=== Exercise directions ===
Please quote, word for word, the lines from the one containing "Balmain (83, 687)" through the last line of the entries.

**** Entries shown

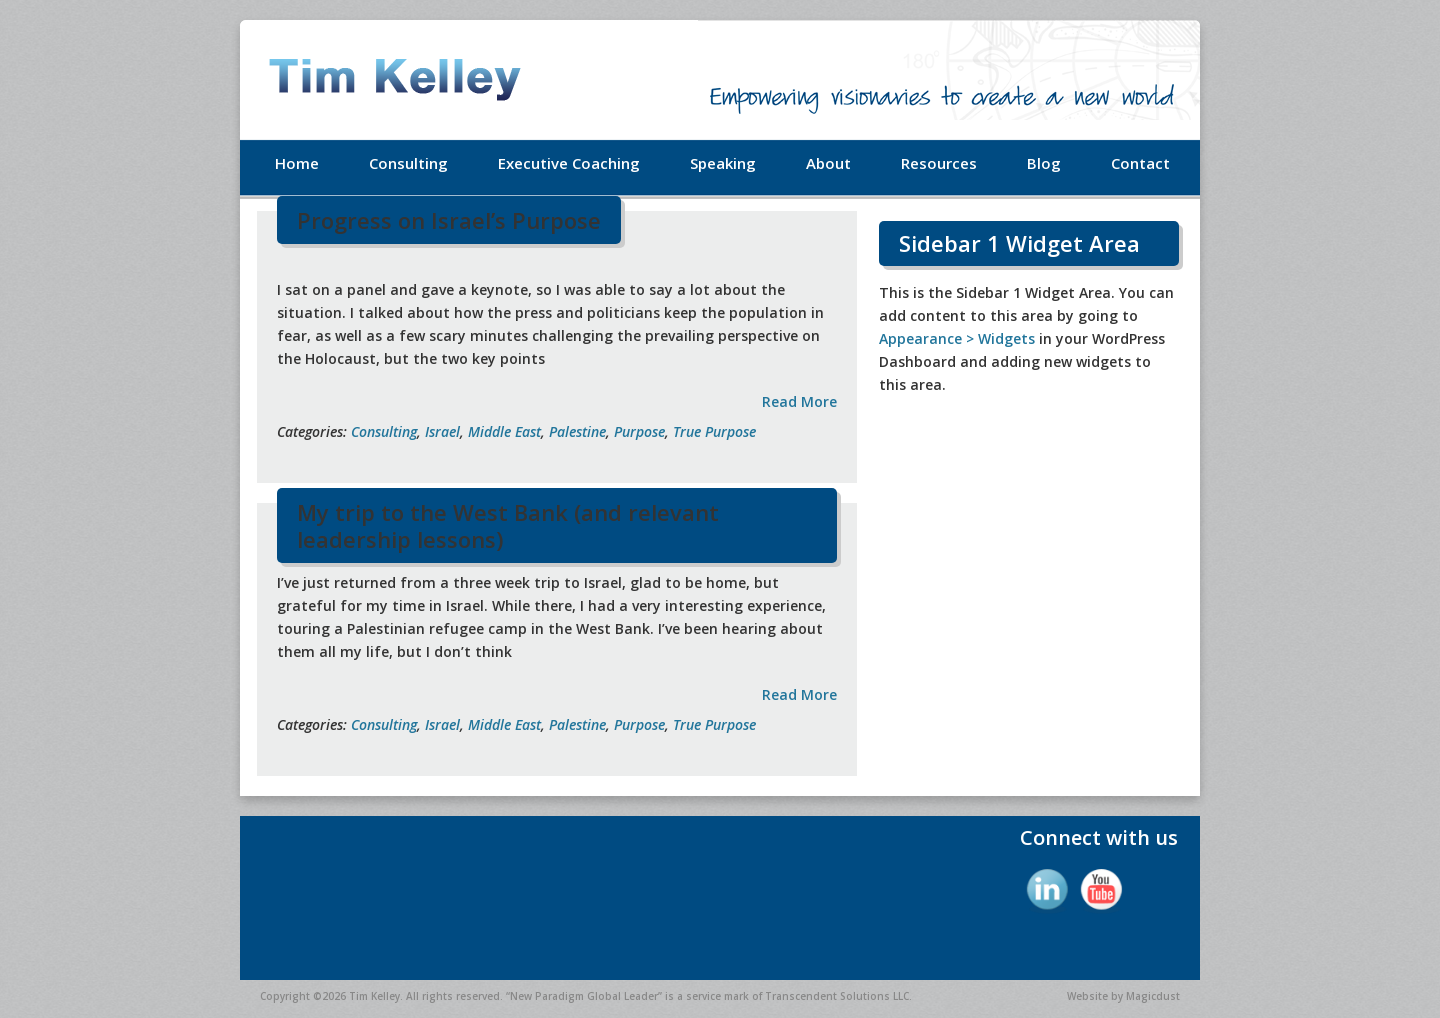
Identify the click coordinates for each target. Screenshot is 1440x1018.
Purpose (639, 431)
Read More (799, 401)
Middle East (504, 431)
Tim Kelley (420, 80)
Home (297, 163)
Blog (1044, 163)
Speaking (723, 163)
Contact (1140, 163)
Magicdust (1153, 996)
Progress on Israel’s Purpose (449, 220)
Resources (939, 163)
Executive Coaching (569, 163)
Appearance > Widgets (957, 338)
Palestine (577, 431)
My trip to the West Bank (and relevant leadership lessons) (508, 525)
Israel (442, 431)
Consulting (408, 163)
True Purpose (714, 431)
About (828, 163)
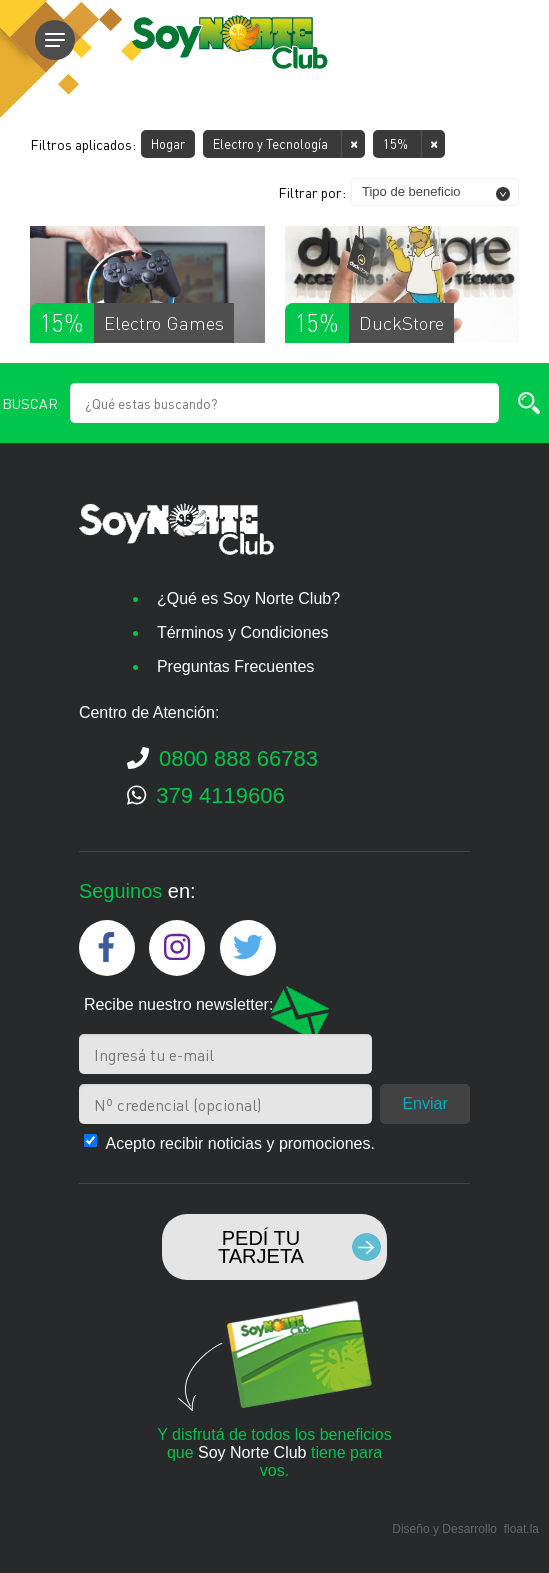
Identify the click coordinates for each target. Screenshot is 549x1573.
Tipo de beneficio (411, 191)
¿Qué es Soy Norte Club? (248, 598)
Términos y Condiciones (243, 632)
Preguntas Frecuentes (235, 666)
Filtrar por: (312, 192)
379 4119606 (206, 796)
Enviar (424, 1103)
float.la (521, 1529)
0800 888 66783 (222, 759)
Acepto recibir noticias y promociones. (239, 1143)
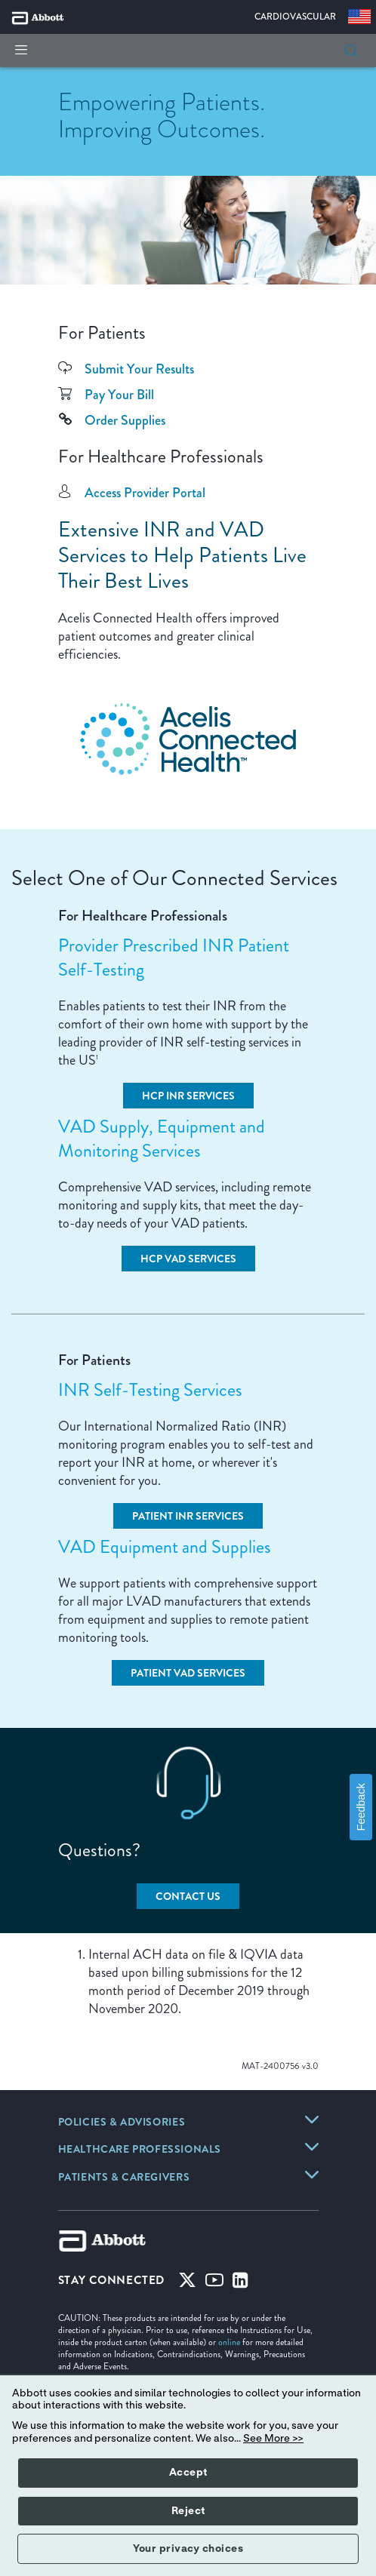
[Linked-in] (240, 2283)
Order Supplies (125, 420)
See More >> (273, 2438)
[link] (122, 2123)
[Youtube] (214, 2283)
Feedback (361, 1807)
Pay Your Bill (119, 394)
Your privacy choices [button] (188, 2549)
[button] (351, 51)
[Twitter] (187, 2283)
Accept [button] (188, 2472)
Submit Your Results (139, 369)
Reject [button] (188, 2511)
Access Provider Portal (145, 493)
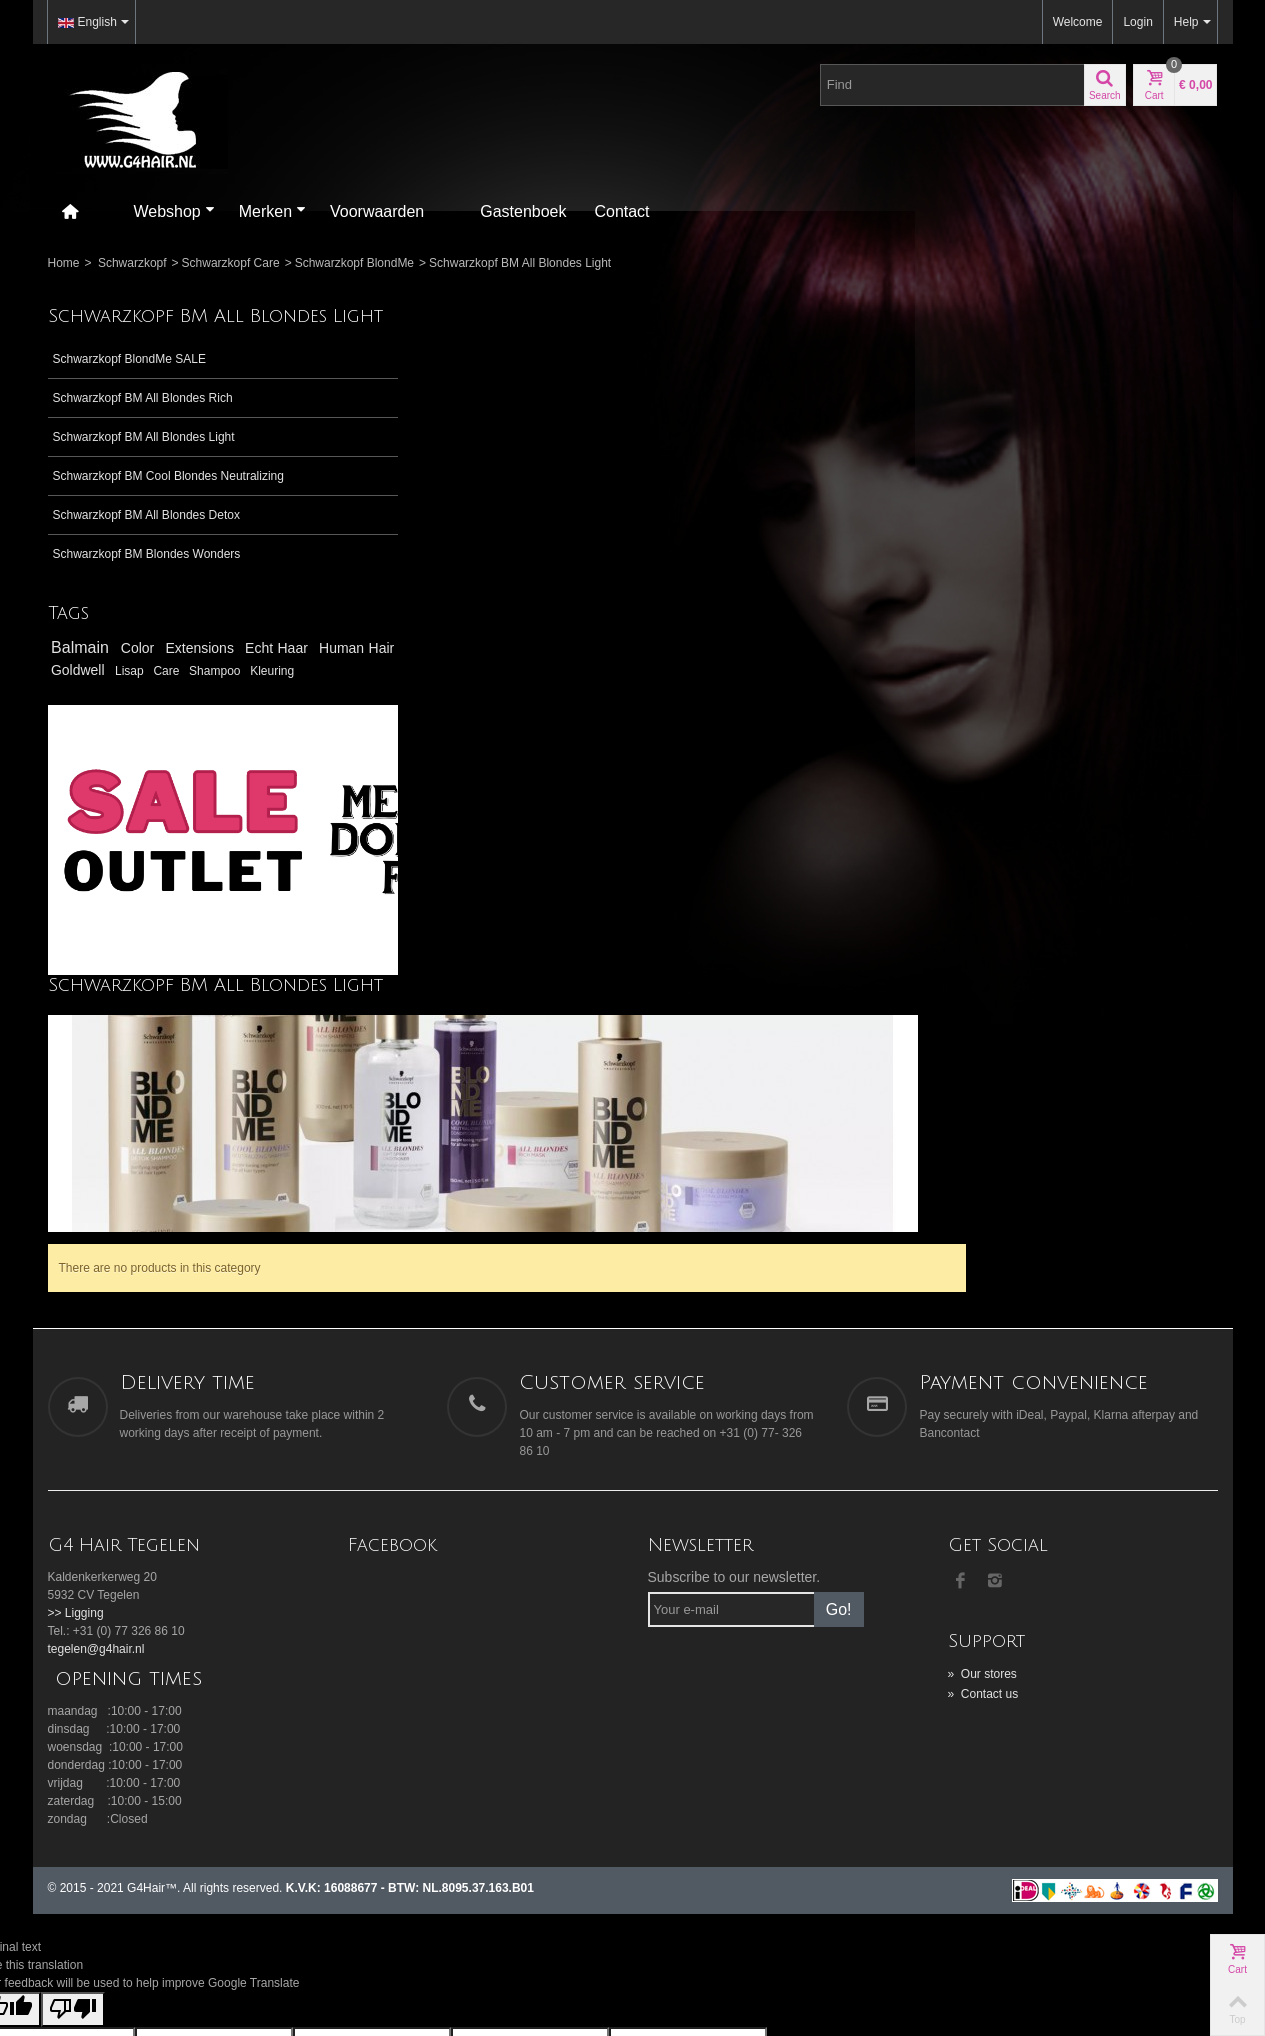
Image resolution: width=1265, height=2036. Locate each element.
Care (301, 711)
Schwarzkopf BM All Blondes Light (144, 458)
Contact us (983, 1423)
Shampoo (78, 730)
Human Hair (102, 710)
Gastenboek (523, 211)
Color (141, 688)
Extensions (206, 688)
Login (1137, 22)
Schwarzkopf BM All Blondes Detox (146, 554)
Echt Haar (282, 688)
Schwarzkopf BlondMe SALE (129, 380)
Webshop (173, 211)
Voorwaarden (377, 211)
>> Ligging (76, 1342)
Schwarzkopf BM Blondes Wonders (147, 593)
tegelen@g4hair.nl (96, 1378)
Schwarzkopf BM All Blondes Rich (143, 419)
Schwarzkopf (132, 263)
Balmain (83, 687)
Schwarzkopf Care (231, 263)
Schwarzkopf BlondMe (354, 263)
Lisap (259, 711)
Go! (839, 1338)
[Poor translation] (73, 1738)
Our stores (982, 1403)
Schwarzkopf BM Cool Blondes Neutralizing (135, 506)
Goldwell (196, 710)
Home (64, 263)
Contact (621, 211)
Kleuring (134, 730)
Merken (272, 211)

********

=== Solved exercise ===
Balmain (83, 687)
Schwarzkopf Care (231, 263)
Schwarzkopf BlondMe (354, 263)
Lisap (259, 711)
Go! (839, 1338)
[Poor translation] (73, 1738)
Our stores (982, 1403)
Schwarzkopf BM Cool Blondes Neutralizing (135, 506)
Goldwell (196, 710)
Home (64, 263)
Contact (621, 211)
Kleuring (134, 730)
Merken (272, 211)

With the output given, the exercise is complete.